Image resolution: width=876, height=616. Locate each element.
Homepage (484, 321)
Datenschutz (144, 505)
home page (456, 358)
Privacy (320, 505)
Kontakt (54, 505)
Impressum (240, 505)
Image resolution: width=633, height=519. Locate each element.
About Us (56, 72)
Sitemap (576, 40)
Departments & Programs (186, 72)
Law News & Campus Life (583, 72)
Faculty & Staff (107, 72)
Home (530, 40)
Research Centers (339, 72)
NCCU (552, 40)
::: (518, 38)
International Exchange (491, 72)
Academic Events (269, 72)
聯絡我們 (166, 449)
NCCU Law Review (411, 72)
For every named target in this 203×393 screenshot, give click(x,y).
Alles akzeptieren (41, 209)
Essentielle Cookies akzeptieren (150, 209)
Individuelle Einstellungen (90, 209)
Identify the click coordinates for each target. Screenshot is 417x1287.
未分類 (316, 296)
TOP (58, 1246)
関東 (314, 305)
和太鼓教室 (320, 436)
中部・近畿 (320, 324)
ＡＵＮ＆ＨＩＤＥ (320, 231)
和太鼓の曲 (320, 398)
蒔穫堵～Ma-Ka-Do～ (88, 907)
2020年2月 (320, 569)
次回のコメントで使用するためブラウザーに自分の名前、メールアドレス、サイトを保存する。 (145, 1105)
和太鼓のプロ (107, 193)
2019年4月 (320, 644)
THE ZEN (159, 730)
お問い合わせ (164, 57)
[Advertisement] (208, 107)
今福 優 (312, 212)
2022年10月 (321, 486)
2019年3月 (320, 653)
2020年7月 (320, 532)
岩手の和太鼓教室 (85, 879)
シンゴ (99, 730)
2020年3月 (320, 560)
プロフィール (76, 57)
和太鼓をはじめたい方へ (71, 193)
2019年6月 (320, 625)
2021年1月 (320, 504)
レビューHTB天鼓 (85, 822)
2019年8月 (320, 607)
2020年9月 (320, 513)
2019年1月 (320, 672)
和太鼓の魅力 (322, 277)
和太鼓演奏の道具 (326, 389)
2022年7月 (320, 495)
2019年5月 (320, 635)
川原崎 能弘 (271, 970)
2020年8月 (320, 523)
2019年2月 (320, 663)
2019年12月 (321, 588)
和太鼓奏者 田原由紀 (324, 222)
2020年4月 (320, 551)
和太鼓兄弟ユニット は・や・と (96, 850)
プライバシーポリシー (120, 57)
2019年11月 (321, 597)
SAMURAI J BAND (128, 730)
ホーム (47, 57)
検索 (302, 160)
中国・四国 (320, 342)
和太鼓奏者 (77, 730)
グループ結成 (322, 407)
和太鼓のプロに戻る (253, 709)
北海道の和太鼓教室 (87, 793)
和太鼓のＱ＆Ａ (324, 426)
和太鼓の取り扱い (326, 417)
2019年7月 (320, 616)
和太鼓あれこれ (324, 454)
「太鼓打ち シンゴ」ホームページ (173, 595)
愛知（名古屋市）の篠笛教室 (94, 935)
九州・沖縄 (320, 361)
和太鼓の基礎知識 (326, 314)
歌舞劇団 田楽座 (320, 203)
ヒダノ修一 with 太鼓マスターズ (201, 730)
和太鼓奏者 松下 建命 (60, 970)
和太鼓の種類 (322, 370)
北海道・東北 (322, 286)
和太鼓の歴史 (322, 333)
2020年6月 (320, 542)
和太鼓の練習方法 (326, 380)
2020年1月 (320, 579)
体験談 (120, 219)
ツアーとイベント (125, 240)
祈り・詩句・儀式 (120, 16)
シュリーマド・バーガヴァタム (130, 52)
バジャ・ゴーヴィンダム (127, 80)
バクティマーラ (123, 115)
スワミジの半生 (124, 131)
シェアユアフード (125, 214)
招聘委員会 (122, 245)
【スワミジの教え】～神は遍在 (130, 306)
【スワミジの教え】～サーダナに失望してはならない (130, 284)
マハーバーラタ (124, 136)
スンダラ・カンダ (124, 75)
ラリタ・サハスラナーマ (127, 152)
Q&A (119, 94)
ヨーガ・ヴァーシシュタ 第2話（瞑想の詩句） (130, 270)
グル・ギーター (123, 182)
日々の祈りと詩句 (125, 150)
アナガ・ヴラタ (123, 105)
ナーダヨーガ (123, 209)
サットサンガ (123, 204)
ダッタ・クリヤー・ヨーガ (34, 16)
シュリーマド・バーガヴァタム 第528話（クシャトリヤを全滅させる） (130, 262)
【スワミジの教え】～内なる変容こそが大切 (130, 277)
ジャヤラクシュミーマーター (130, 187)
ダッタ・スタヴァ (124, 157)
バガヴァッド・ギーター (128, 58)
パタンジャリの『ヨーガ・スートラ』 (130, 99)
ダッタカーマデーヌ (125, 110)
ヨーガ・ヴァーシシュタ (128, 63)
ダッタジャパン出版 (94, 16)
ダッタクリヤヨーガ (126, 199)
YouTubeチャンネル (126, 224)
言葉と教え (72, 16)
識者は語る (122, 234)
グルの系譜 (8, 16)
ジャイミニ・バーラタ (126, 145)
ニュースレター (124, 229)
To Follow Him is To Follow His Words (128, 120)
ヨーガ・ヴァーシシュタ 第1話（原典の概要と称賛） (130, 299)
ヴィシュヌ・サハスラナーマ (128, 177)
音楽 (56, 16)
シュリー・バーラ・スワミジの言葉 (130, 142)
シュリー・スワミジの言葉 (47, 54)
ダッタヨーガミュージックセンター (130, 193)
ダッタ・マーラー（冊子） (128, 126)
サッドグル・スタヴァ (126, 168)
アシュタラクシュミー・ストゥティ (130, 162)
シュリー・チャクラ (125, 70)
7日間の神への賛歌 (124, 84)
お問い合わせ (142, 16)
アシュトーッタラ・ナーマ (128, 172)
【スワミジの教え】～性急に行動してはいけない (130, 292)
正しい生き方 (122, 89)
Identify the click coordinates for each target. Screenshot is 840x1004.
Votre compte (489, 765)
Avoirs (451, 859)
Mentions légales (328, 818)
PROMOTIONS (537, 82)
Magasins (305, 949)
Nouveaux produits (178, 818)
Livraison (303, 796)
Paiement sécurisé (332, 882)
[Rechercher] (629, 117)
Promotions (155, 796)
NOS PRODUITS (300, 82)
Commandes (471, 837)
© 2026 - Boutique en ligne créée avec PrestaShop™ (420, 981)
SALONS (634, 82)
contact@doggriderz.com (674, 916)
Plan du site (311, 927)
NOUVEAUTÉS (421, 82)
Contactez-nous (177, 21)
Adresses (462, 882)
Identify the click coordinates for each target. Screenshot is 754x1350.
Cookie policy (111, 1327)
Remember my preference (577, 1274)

····················

GIVEN INSTRUCTION –
Please reproduce the records from the line that contains "2020年6月 (320, 542)" through the line that contains "サットサンガ (123, 204)", both included.

ANSWER BELOW –
2020年6月 (320, 542)
和太鼓の練習方法 (326, 380)
2020年1月 (320, 579)
体験談 (120, 219)
ツアーとイベント (125, 240)
祈り・詩句・儀式 (120, 16)
シュリーマド・バーガヴァタム (130, 52)
バジャ・ゴーヴィンダム (127, 80)
バクティマーラ (123, 115)
スワミジの半生 (124, 131)
シェアユアフード (125, 214)
招聘委員会 (122, 245)
【スワミジの教え】～神は遍在 (130, 306)
【スワミジの教え】～サーダナに失望してはならない (130, 284)
マハーバーラタ (124, 136)
スンダラ・カンダ (124, 75)
ラリタ・サハスラナーマ (127, 152)
Q&A (119, 94)
ヨーガ・ヴァーシシュタ 第2話（瞑想の詩句） (130, 270)
グル・ギーター (123, 182)
日々の祈りと詩句 (125, 150)
アナガ・ヴラタ (123, 105)
ナーダヨーガ (123, 209)
サットサンガ (123, 204)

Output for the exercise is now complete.